Beukelman and Mirenda emphasize that vocabulary selection also involves ongoing vocabulary maintenance; however, a difficulty in AAC is that users or their carers must program in any new utterances manually (e.g. names of new friends or personal stories) and there are no existing commercial solutions for automatically adding content. A number of research approaches have attempted to overcome this difficulty; these range from "inferred input", such as generating content based on a log of conversation with a user's friends and family, to data mined from the Internet to find language materials, such as the Webcrawler Project. Moreover, by making use of Lifelogging based approaches, a device's content can be changed based on events that occur to a user during their day. By accessing more of a user's data, more high-quality messages can be generated at a risk of exposing sensitive user data. For example, by making use of global positioning systems, a device's content can be changed based on geographical location.

===Ethical concerns===
Many recently developed SGDs include performance measurement and analysis tools to help monitor the content used by an individual. This raises concerns about privacy, and some argue that the device user should be involved in the decision to monitor use in this way.
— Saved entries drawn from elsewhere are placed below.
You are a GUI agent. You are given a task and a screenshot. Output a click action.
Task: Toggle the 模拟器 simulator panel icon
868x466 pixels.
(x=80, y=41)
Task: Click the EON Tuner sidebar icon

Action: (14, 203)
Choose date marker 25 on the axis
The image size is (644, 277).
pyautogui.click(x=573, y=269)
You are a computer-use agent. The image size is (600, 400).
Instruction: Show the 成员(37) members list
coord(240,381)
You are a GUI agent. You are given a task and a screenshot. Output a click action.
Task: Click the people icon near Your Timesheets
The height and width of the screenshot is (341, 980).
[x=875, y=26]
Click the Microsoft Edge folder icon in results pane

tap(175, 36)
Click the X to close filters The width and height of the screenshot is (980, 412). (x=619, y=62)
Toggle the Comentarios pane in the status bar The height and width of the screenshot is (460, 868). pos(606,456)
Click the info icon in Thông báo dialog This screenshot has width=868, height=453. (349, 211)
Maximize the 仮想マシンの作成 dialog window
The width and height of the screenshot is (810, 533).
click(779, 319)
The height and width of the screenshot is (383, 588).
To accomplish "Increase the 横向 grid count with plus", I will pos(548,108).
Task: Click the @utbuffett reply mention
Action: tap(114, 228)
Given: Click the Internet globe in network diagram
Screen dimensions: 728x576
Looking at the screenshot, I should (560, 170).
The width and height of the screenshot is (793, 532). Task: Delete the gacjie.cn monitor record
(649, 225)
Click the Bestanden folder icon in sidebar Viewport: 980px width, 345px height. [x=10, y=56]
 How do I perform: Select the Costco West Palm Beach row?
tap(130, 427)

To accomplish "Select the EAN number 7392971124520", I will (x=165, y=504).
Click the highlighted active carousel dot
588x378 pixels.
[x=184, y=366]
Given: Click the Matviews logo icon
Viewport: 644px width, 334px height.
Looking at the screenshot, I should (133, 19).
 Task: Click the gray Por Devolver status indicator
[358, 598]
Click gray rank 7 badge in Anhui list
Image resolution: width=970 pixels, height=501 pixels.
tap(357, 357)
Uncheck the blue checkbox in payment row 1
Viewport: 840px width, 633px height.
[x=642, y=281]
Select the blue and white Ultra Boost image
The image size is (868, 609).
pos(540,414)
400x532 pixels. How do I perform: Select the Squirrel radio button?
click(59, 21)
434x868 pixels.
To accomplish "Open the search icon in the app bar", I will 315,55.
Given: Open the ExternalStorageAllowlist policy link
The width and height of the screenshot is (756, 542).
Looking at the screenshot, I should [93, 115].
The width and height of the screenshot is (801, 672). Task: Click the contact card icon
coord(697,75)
Similar concerns have been raised regarding the proposals for devices with automatic content generation, and privacy is increasingly a factor in design of SGDs. As AAC devices are designed to be used in all areas of a user's life, there are sensitive legal, social, and technical issues centred on a wide family of personal data management problems that can be found in contexts of AAC use. For example, SGDs may have to be designed so that they support the user's right to delete logs of conversations or content that has been added automatically.

== Challenges ==
Programming of Dynamic Speech Generating devices is usually done by augmentative communication specialists. Specialists are required to cater to the needs of the patients because the patients usually choose what kinds of words/ phrases they want. For example, patients use different phrases based on their age, disability, interests, etc. Therefore, content organization is extremely time-consuming. Additionally, SGDs are rarely covered by health insurance companies. As a result, resources are very limited with regards to both funding and staffing. Dr. John Costello of Boston Children's Hospital has been the driving force soliciting donations to keep these program running and well-staffed both within his hospital and in hospitals across the country.